Reading passage ▸
********
# LSAH Parade (Diorama)



## Victor123 (Jan 4, 2013)

"Bad Wolf" parade...scale 1:32
Diorama 70 cm long


----------



## tiking (Jun 12, 2012)

I'm lov'in it. What figures are these?


----------



## mcdougall (Oct 28, 2007)

Wow great painting on these figures:thumbsup:
Are you planning on weathering the building ?
Where did you get the Hitler figure?
Mcdee


----------



## Victor123 (Jan 4, 2013)

mcdougall said:


> Wow great painting on these figures:thumbsup:
> Are you planning on weathering the building ?
> Where did you get the Hitler figure?
> Mcdee


 Hi Mcdee,
I want including to change the color of the roof.
I don't remember the origen of Hitler>My wife had a store and 3 years ago and the first floor was inunded.From then,I have hundred of figures to paint all my entire life,and the next life
Anyway,If you want,I can take a look in my garage,and if I have another one(almost for sure) he can be yours as gift.
Vic


----------



## Victor123 (Jan 4, 2013)

tiking said:


> I'm lov'in it. What figures are these?


Thanks 
The same ask me our mate,I need to take a look in my books.


----------
********
Written instruction A ▸ In the diorama thread, how long is the diorama?
Written instruction B ▸ Repeat everything in the diorama thread from "I don't remember" down to "yours as gift.".
The lines after this point come from a different source than the diorama thread.

Recorded information ▸
********
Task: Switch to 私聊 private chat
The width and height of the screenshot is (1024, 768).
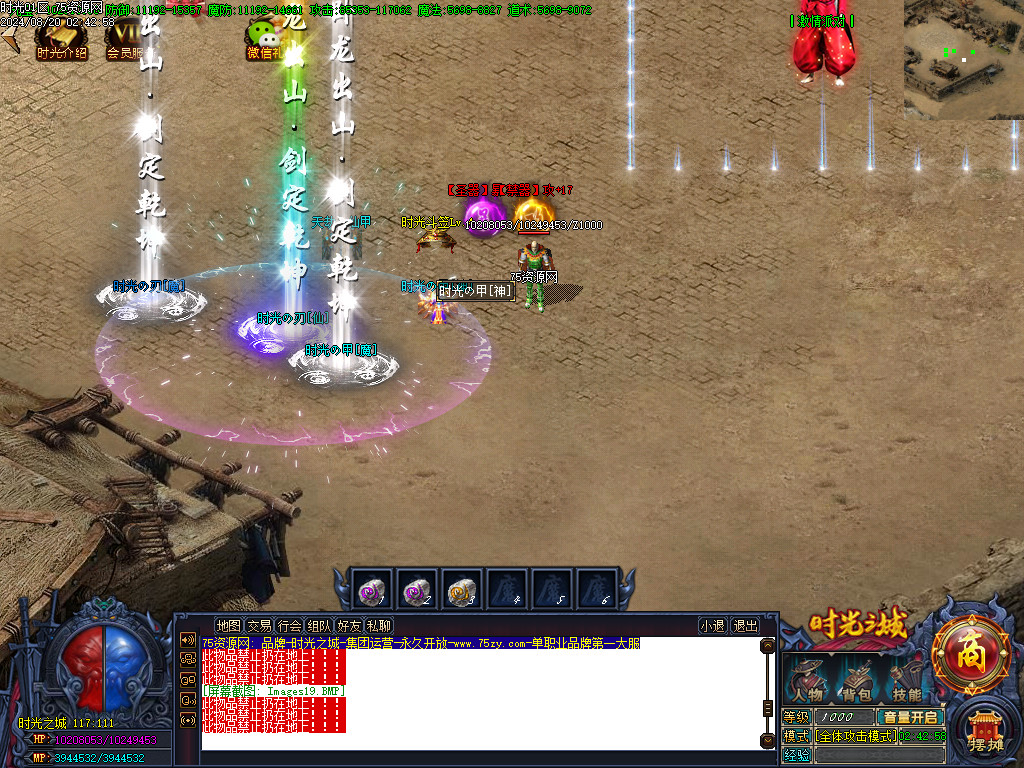Action: 379,626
********
Exercise solution A ▸ 70 cm long.

Exercise solution B ▸
I don't remember the origen of Hitler>My wife had a store and 3 years ago and the first floor was inunded.From then,I have hundred of figures to paint all my entire life,and the next life
Anyway,If you want,I can take a look in my garage,and if I have another one(almost for sure) he can be yours as gift.